Exercise: Build a toy recommender with 100 items and a user model that has changing preferences. Train an agent to maximize long-term user engagement (e.g., cumulative clicks). Use a policy gradient method.
Professor’s hints
- User model: e.g. latent vector u_t that drifts: u_{t+1} = 0.9u_t + 0.1noise, or u depends on last K items (context). Probability of click for item i: P(click | u, i) = σ(u^T v_i) where v_i is item embedding. So “changing preferences” = u changes over time.
- State: Last L recommended items and outcomes (clicks), or summary; or the agent does not see u (partial obs) and only sees history. Action = which of 100 items to show. Reward = 1 if click, 0 else (or watch time).
- Policy: Output distribution over 100 items (or over a subset for efficiency). Use REINFORCE or PPO; episode = one user session (e.g. T = 20 steps). Return = sum of rewards in the session.
- Baseline: Random recommendation, or greedy (recommend item with highest estimated P(click) under current user model if you have access). Compare cumulative reward per episode.
Common pitfalls
- Partial observability: The agent may not see the user’s true preference u; state is then history only. The policy must learn to infer or explore.
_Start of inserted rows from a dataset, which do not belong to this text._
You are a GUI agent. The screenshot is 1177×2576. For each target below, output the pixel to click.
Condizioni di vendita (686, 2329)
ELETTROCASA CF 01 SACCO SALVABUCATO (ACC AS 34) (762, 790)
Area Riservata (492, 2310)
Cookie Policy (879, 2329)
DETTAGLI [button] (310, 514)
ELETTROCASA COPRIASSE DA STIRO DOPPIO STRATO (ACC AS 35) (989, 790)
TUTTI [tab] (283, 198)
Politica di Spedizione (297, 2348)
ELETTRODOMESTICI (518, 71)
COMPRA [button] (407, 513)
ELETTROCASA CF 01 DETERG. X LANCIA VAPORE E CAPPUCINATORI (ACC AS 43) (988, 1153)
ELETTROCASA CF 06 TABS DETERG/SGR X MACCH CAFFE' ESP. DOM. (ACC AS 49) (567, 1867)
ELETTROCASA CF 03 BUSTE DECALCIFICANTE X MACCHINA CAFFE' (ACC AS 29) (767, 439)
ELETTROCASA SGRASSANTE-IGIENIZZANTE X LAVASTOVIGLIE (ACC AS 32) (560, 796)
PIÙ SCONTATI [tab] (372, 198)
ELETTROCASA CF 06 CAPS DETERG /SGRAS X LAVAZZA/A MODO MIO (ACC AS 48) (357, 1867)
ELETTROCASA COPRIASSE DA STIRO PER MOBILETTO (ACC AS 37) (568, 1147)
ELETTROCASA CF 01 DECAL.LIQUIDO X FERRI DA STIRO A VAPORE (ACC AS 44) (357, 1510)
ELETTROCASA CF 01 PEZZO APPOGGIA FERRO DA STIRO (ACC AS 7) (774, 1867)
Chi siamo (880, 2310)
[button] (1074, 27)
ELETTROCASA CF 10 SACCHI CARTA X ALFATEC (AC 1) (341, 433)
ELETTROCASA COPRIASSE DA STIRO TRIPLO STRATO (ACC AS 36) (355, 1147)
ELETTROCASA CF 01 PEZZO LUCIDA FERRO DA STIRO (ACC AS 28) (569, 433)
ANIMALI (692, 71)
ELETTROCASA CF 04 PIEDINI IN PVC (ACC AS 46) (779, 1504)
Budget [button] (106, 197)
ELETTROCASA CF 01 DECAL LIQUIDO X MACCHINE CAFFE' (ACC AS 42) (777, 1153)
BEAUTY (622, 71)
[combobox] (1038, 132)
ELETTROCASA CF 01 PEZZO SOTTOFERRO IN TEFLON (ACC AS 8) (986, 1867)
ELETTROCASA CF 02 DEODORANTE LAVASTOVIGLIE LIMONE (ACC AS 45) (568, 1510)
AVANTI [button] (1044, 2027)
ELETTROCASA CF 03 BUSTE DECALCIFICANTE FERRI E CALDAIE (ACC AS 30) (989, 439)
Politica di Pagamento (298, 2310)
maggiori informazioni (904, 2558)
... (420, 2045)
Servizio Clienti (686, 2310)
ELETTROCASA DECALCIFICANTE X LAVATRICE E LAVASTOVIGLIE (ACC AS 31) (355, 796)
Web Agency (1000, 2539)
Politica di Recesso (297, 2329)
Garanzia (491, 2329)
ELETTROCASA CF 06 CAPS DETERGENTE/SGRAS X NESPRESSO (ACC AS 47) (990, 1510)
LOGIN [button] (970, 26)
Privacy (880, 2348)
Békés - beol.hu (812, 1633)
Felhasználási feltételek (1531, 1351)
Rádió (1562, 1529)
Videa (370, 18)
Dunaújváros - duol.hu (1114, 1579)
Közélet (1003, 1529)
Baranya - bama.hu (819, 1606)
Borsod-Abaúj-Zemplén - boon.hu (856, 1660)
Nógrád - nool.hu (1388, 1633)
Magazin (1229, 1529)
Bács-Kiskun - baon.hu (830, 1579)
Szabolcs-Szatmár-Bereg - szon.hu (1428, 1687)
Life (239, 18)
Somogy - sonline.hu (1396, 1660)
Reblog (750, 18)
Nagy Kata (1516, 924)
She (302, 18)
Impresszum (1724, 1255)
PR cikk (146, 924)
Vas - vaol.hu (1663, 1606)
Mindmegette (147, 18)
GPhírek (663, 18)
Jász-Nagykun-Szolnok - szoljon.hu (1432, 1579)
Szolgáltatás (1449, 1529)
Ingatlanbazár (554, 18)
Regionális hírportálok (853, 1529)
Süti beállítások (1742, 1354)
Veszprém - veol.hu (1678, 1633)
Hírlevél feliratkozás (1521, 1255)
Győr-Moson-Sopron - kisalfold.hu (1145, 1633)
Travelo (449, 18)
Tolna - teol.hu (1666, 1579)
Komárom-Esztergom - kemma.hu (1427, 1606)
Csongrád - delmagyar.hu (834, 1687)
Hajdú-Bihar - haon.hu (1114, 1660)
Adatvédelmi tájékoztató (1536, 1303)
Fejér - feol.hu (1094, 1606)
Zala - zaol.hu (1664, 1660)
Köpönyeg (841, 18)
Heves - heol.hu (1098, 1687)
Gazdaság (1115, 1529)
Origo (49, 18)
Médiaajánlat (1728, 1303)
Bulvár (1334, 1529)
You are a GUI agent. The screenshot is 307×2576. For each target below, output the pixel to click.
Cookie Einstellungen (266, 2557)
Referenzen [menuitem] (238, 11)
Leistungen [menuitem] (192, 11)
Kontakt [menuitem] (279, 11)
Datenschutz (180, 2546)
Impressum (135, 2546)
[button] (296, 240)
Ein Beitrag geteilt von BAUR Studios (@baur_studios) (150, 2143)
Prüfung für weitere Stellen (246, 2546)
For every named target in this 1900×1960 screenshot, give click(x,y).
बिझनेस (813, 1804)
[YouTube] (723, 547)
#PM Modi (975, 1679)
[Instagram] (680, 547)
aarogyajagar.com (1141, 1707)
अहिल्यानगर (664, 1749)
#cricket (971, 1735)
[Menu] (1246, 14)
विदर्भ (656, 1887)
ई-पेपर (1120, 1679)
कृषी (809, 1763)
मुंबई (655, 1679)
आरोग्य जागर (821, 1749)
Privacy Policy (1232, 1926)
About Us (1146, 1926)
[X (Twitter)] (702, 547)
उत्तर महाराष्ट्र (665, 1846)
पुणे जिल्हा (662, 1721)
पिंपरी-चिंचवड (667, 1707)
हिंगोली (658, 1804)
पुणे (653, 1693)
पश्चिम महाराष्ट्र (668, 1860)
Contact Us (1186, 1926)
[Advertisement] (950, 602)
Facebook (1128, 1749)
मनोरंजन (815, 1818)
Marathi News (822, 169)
- Cold start: With 100 items and little data, many items get few clicks; use exploration (e.g. entropy bonus, or prior over items).
- Reward design: Click is a simple reward; in practice, long-term satisfaction may require diversity or novelty. You can add a small bonus for recommending less-seen items.
Worked solution (warm-up: recommender as RL)
Key idea: Recommendation can be framed as RL: state = user context (history, profile), action = which item(s) to show, reward = click, watch time, or purchase. We want to maximize long-term engagement (return). Bandits are the single-step case; full RL handles delayed feedback (e.g. user returns later). We need a simulator or logged data (offline/batch RL) and a reward proxy (e.g. click) that correlates with true satisfaction.
Extra practice
- Warm-up: Why might we want to maximize long-term engagement instead of only the next click?
- Coding: Implement the toy recommender: 100 items, user u_t with drift, P(click)=σ(u^T v_i). State = last 5 (item, click) pairs. Policy = MLP that outputs logits over 100 items. Train with REINFORCE for 1000 episodes (each episode = 20 steps). Plot cumulative reward per episode. Compare with random and greedy (argmax P(click) if u were known).
- Challenge: Add diversity reward: small bonus for recommending items that are different from recently recommended (e.g. negative similarity to last K items). Does the policy learn to diversify and does long-term reward improve?